> _Work required_: Reproduce the stretch from the line containing "Task: Advance the 'None' selector forward" through the end of the data, keeping every line and shifting each number in the answers, both coordinates and image dimensions, by -52. Leave the pictures out of your answer.

> _Data rows_:
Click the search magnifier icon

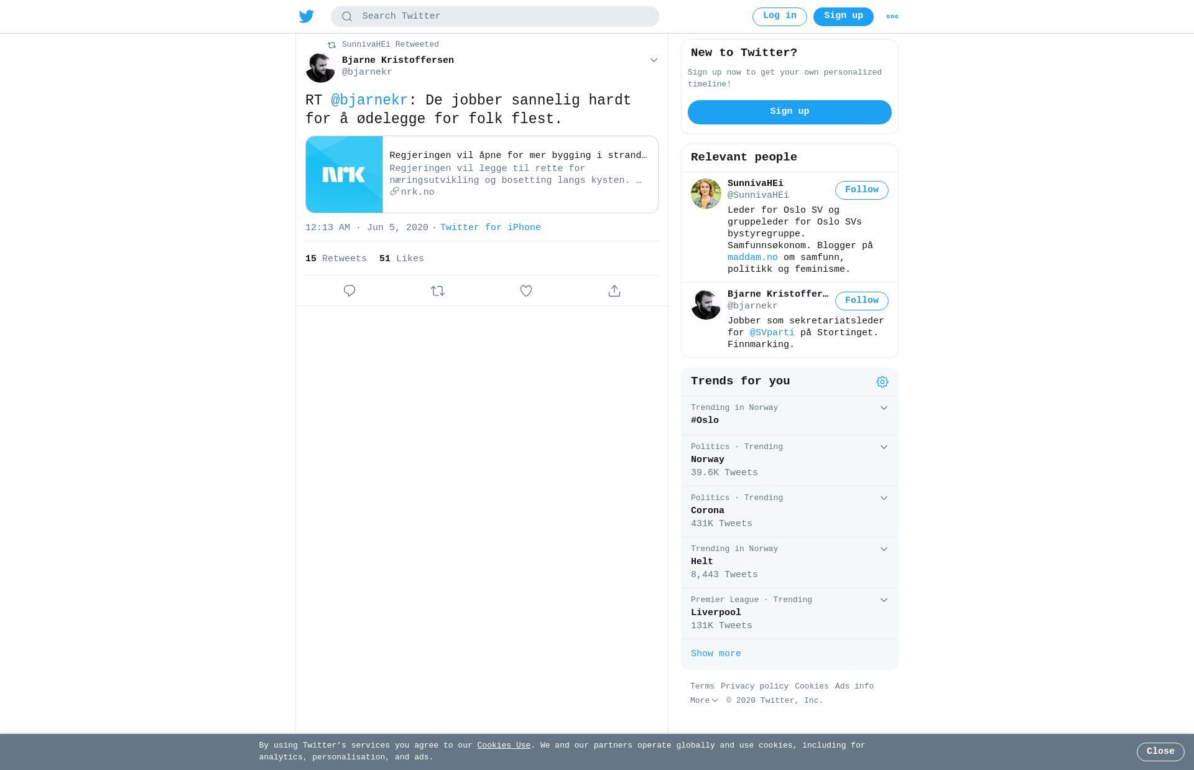(347, 16)
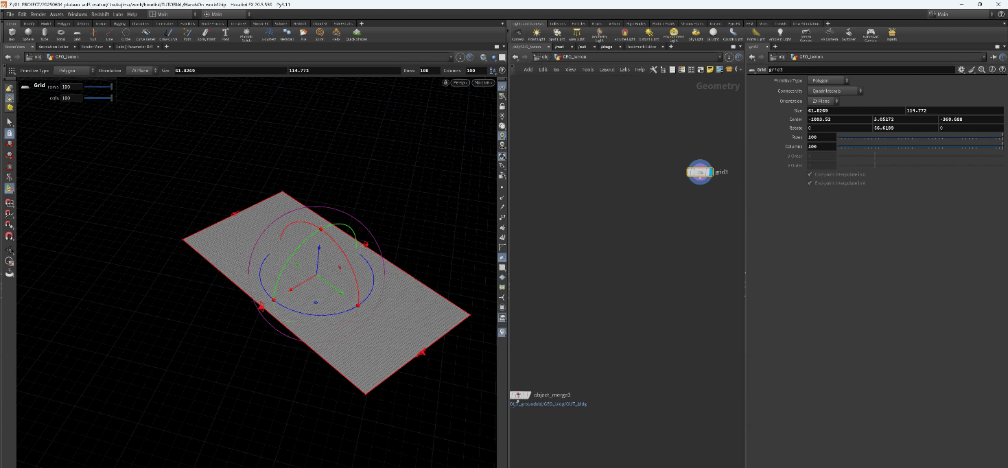Add a Point Light from the shelf
Image resolution: width=1008 pixels, height=468 pixels.
click(x=537, y=34)
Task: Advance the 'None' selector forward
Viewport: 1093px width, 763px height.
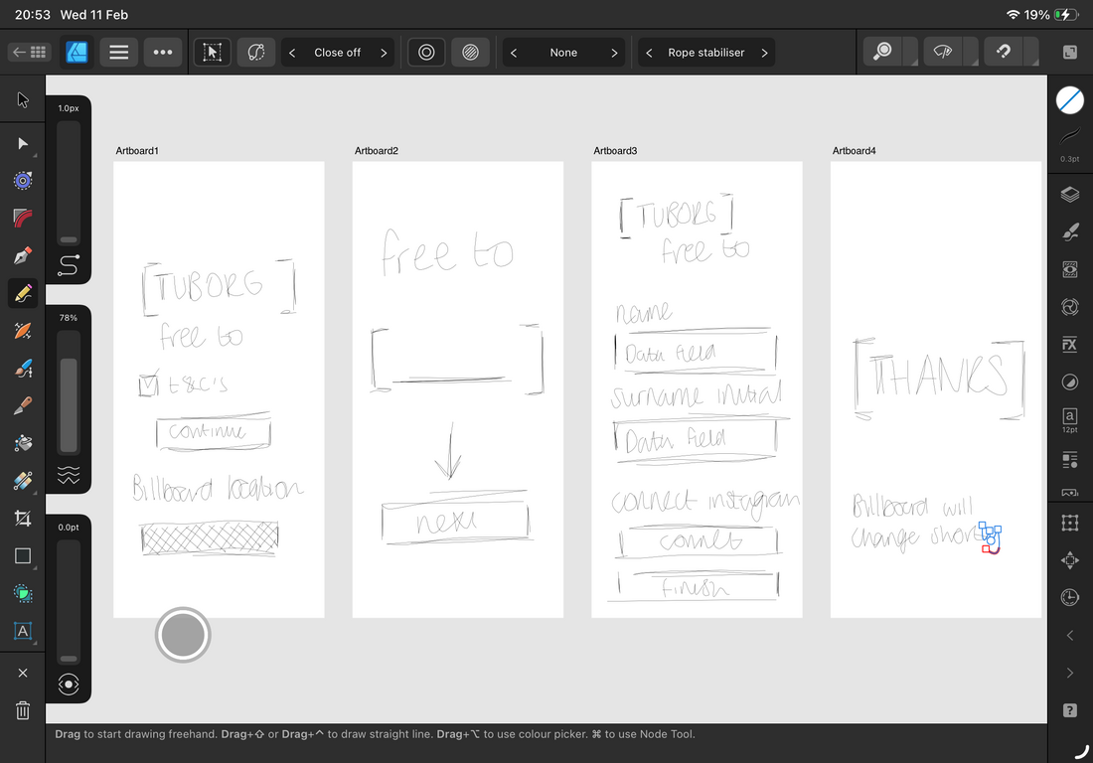Action: pos(614,53)
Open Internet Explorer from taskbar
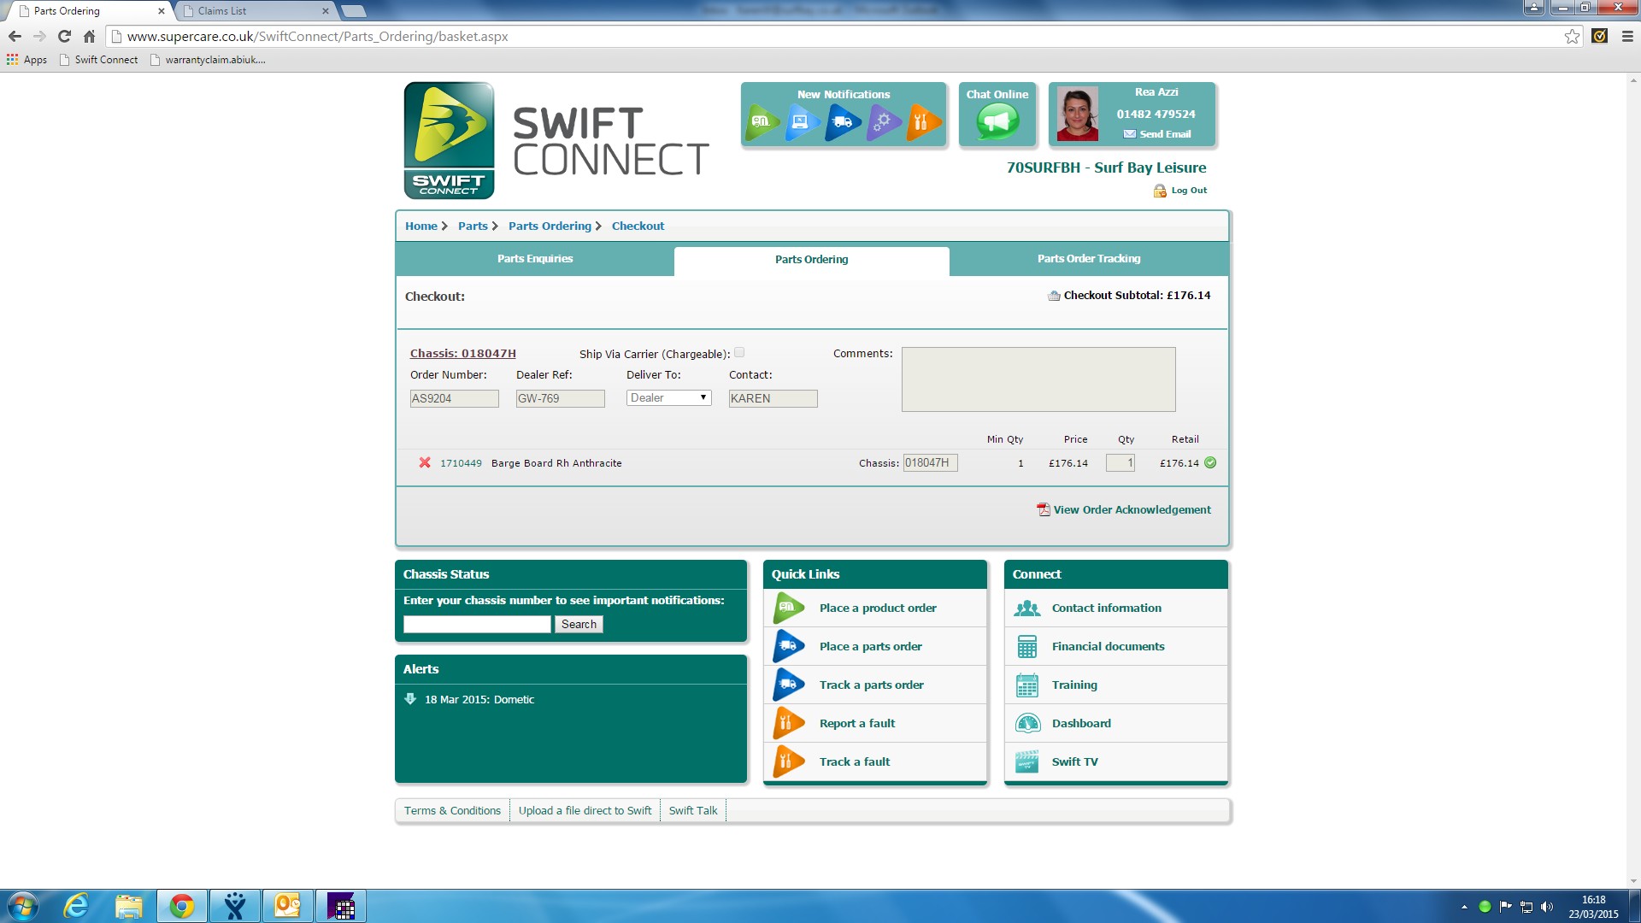Image resolution: width=1641 pixels, height=923 pixels. click(x=76, y=906)
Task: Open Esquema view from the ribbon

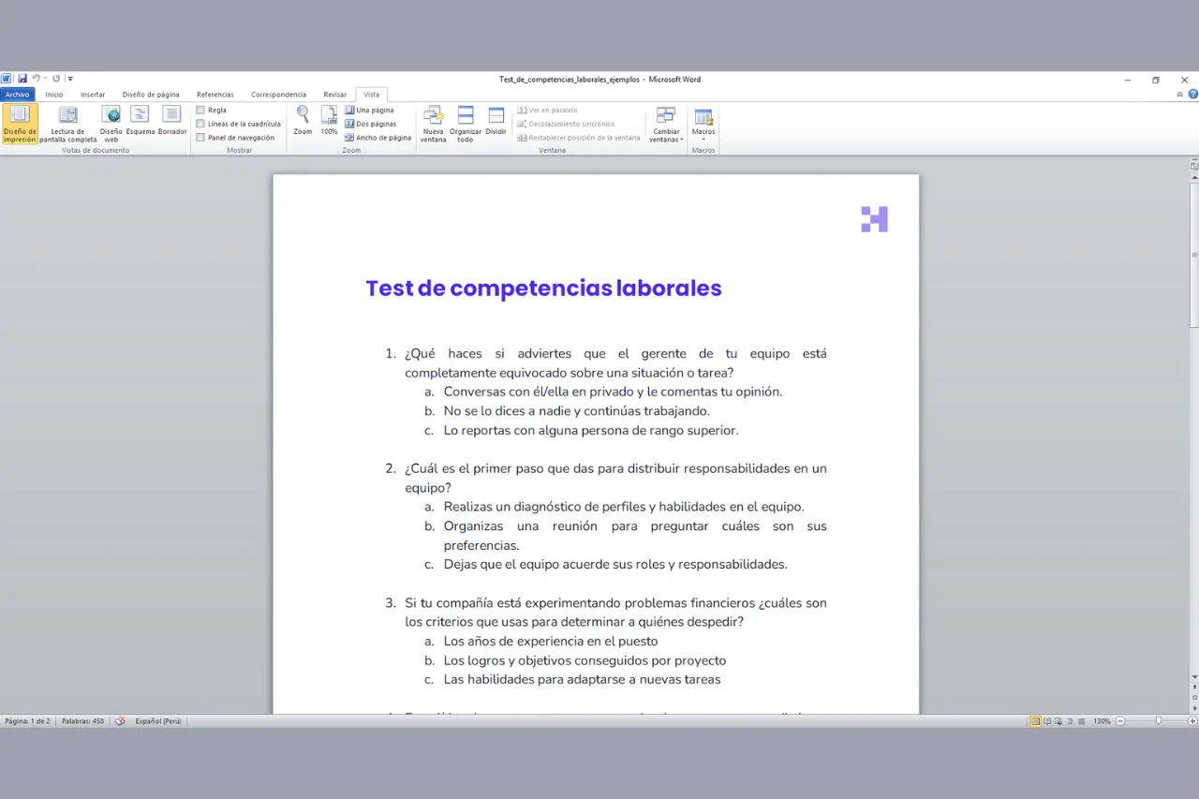Action: (x=139, y=123)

> _Solution to the problem_:
Task: Advance the 'None' selector forward
Viewport: 1093px width, 763px height.
Action: pos(562,1)
Open Internet Explorer from taskbar
Image resolution: width=1589 pixels, height=871 pixels. click(x=24, y=854)
Task: Open Esquema view from the ribbon

Action: (x=87, y=71)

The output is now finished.